TASK 1 =>
Answer these questions from the essay on critical thinking below, one line per answer:
(a) What does the traditional school model rest on, instead of critical thinking?
(b) In what year was the Yale Report issued?
(c) Of the two great points of intellectual culture, which does the Yale Report call perhaps the more important?
TASK 2 =>
The essay on critical thinking below quotes the Yale Report on the modes of instruction that should be adopted. List every art that, according to the quotation, these modes are best calculated to teach.
TASK 3 =>
Resume the essay on critical thinking below, starting right after its final sentence.

PAGE EXTRACT =>
=====
School is for critical thinking
Most schools pay lip service to the teaching of "critical thinking,” but very few ever make any real effort to develop such a thing. The traditional school model is based much more on compliance and standardization (not just in academic material and testing, but in the students themselves). The idea of actually producing young people who can think independently and rationally, seek and vet information on their own, and defend or challenge ideas rigorously—that is probably seen by many as dangerous rather than appealing. But I would argue that if we want to prepare kids for success, not just as future workers but also as responsible citizens and fully-developed human beings, then critical thinking is…well, critical.
The idea of teaching students how to think instead of what to learn is not a new idea; in fact, the Yale Report of 1828 enshrined this principle with the following declaration:
The two great points to be gained in intellectual culture, are the discipline and the furniture of the mind; expanding its powers, and storing it with knowledge. The former of these is, perhaps, the more important of the two. A commanding object, therefore…should be, to call into daily and vigorous exercise the faculties of the student. Those branches of study should be prescribed, and those modes of instruction adopted, which are best calculated to teach the art of fixing the attention, directing the train of thought, analyzing a subject proposed for investigation; following, with accurate discrimination, the course of argument; balancing nicely the evidence presented to the judgment; awakening, elevating, and controlling the imagination; arranging, with skill, the treasures which memory gathers; rousing and guiding the powers of genius.
=====
DATA SEGMENT =>
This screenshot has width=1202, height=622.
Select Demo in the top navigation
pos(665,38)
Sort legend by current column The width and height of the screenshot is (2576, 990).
=====
TASK RESULT 1 =>
(a) Compliance and standardization.
(b) 1828.
(c) The discipline of the mind.

TASK RESULT 2 =>
- Fixing the attention
- Directing the train of thought
- Analyzing a subject proposed for investigation
- Following, with accurate discrimination, the course of argument
- Balancing nicely the evidence presented to the judgment
- Awakening, elevating, and controlling the imagination
- Arranging, with skill, the treasures which memory gathers
- Rousing and guiding the powers of genius

TASK RESULT 3 =>
Of course, the Yale faculty were referring to college education but only because primary and secondary education at the time was haphazard or even rare. But the sentiments of the report are quite applicable to our current public education system, on all levels.
Most importantly, the Yale Report declared that “our object is not to teach that which is peculiar to any one of the professions; but to lay the foundation which is common to them all.” The authors understood that quality education is not about preparing students for specific jobs, but rather preparing them for any job. And prior to the Industrial Age, a traditional liberal arts education did just that.
Fareed Zakaria argues in favor of a return to such liberal arts education, noting that it teaches students how to think by developing three core skills: how to write, which requires the coherent arranging of ideas; how to speak, which allows one to effectively communicate ideas and arguments to the rest of the world; and how to learn, which is not about merely learning facts but instead knowing where to find information on your own and recognizing how to assess data quality and authorial prejudices. In his view, expanding the powers of the mind is of primary importance; filling it with “furniture” is secondary.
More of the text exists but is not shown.